Une œuvre qui ne poserait pas la question de ce qui sauve n’existerait pas. Les assemblages de Géraldine Cario arrachent les humains à la fosse. De minutieux éclats naissent à partir d’un boîtier, d’un accrochage rituel, d’un tableau de fils. Le monde ne cesse de sombrer, il nous dévisage à travers sa chute ; mais les yeux qui s’ouvrent avec intégrité sur ce qui manque allument un trésor.

Il m’est arrivé, dans l’atelier de Géraldine Cario qui ressemble à un antre lumineux, de lui demander comment elle nomme ce qu’elle façonne : est-ce que ce sont des objets ?

— « Des textes », m’a-t-elle répondu.

Voilà, des mots s’adressent à l’effacement. D’ailleurs la voyelle -e, que Georges Perec fait disparaître comme l’irrévocable part manquante de l’être depuis l’extermination des Juifs d’Europe, se retrouve ici piquée sur une boule noire qui vous apparaît comme la matérialisation même de la béance, du vide et de ce qui fait défaut : la forme retournée du manque, c’est la boule.

Toute cette œuvre, adressée à l’absence comme une muraille d’ex-voto, se destine à rallumer la mèche d’un sacré qui tremble et chuchote, comme une petite lumière qui troue des silhouettes du passé et les ramène à la vie.

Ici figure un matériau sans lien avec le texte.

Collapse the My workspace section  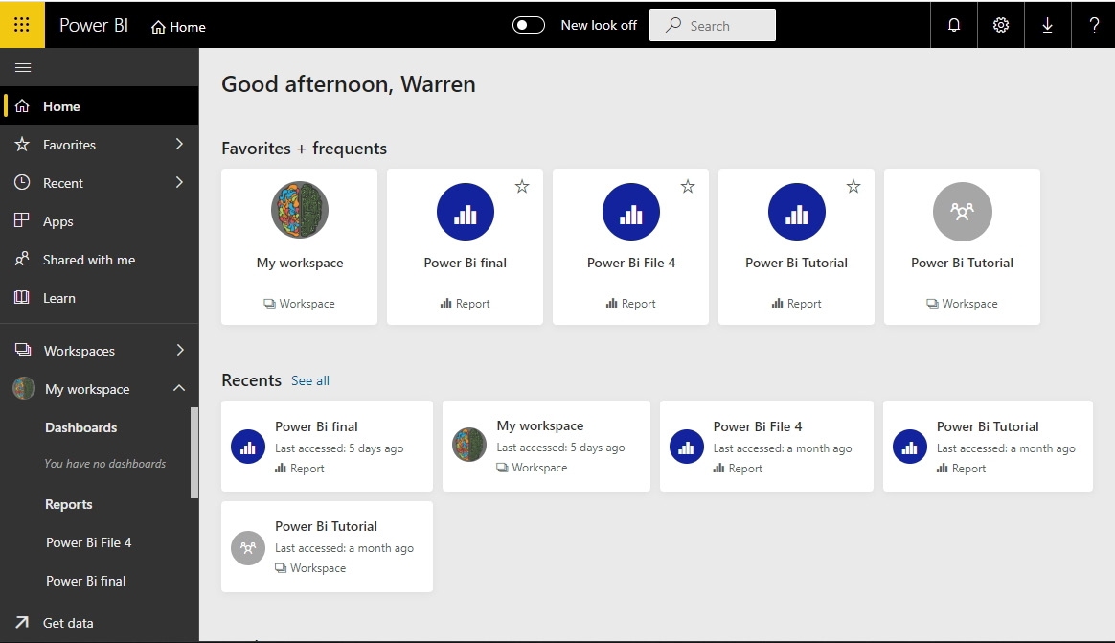(178, 389)
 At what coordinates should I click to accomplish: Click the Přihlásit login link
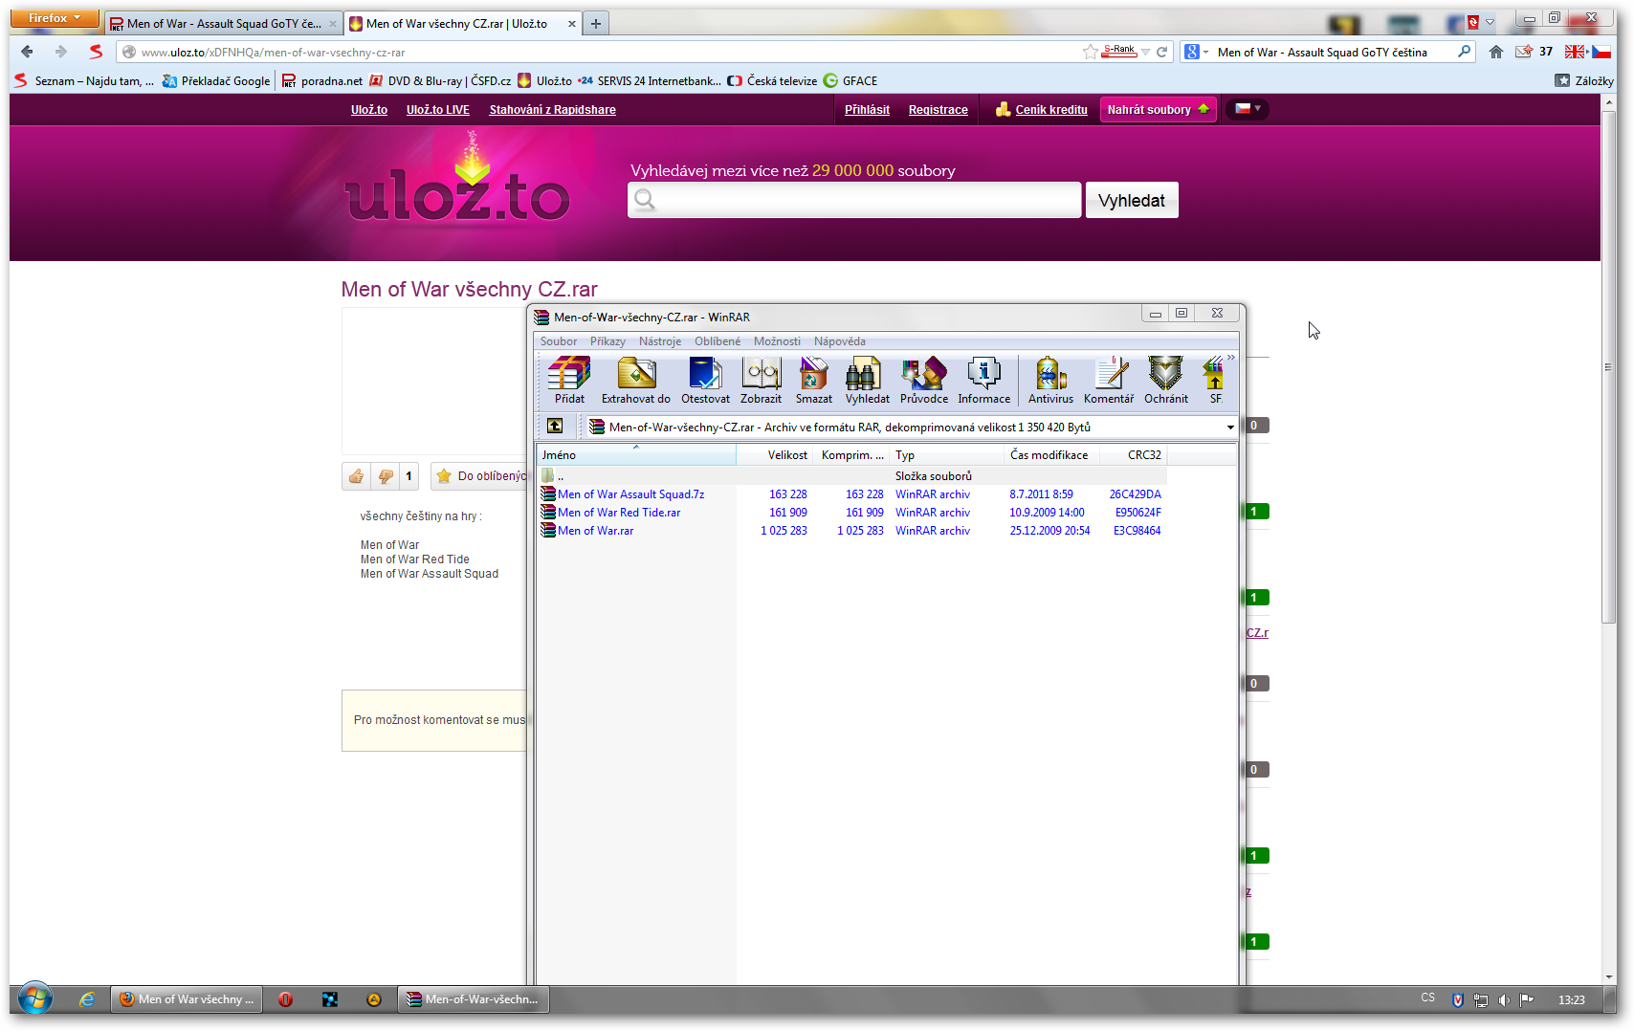[x=867, y=110]
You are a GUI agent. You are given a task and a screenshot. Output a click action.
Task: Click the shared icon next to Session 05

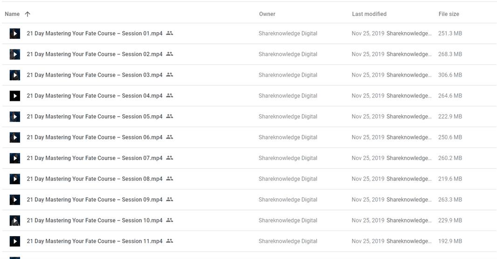(x=170, y=117)
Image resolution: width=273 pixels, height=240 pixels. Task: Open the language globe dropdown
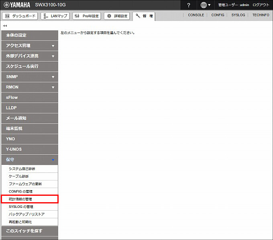[x=206, y=5]
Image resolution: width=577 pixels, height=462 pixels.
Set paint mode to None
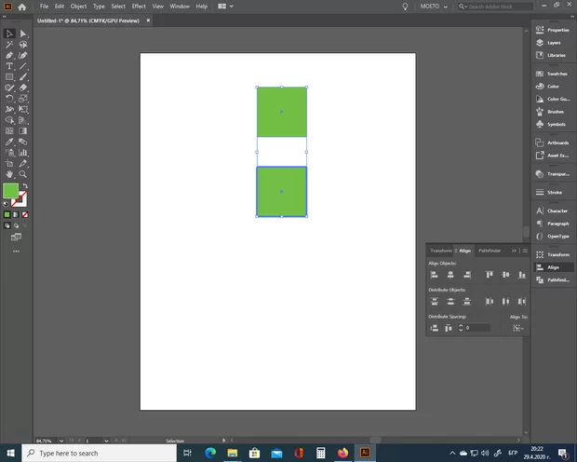[23, 215]
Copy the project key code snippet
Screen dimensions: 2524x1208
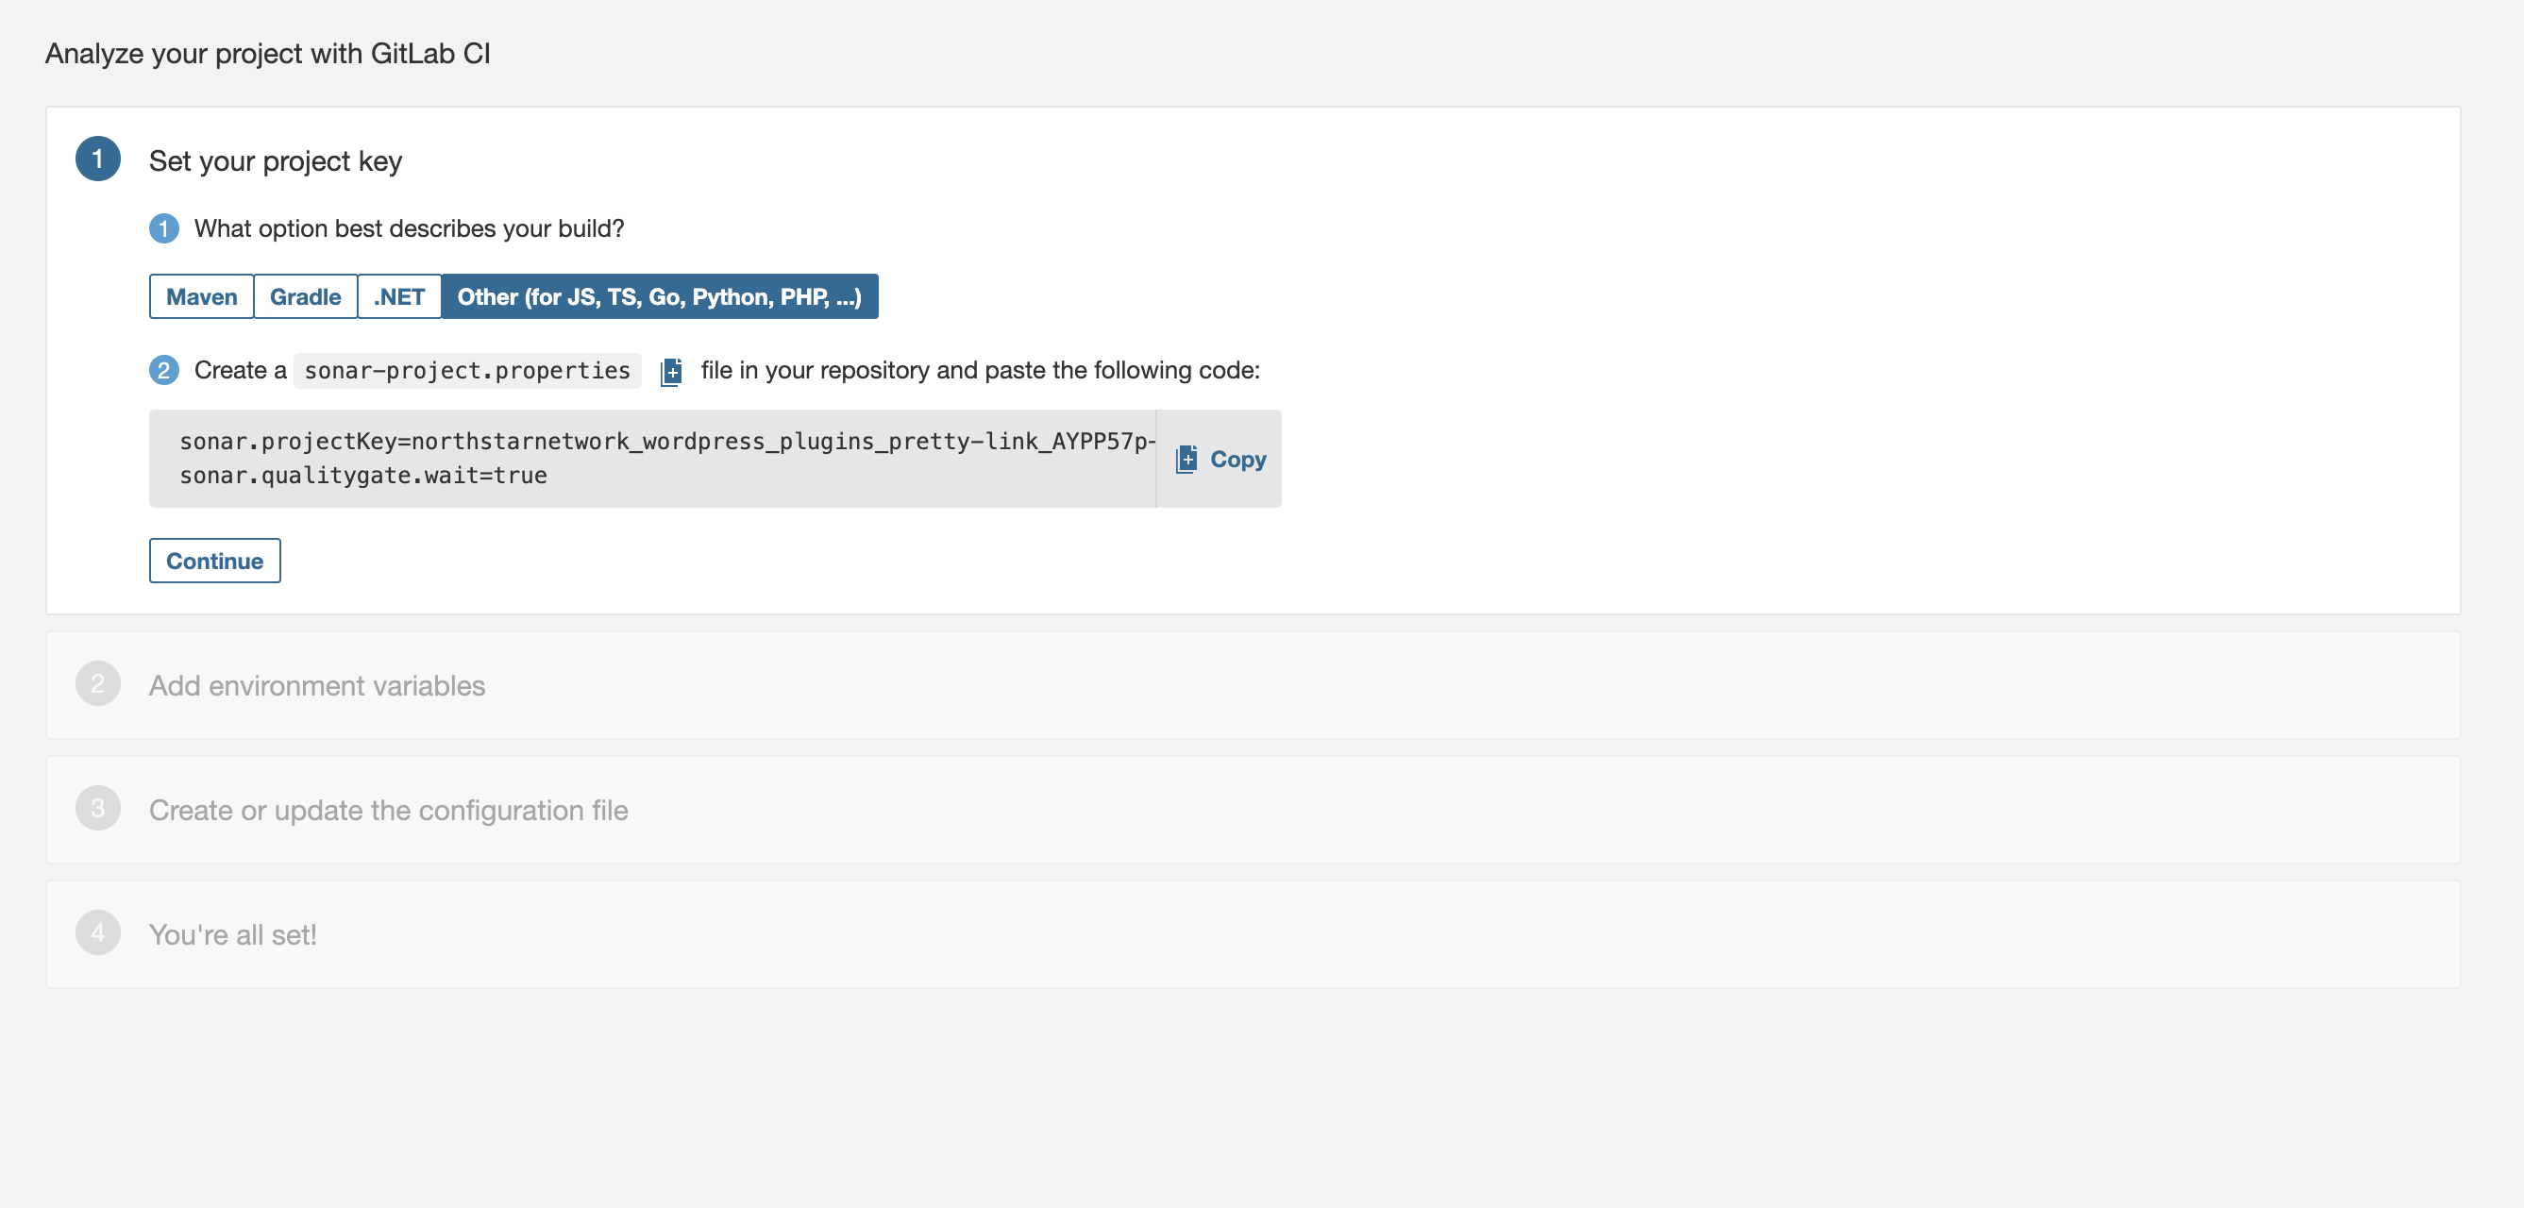1220,459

Et si vous vous approchez, si vous tournez réellement votre esprit vers ces actes de papier, vers ces conjurations silencieuses, quelque chose advient qui relève de cette mémoire en avant que Aby Warburg avait appelé Mnémosyne. Le temps ne cesse de faire retour afin d’établir un rapport entre le passé et l’avenir, entre le ciel et la terre, entre ce qui meurt et ce qui renaît.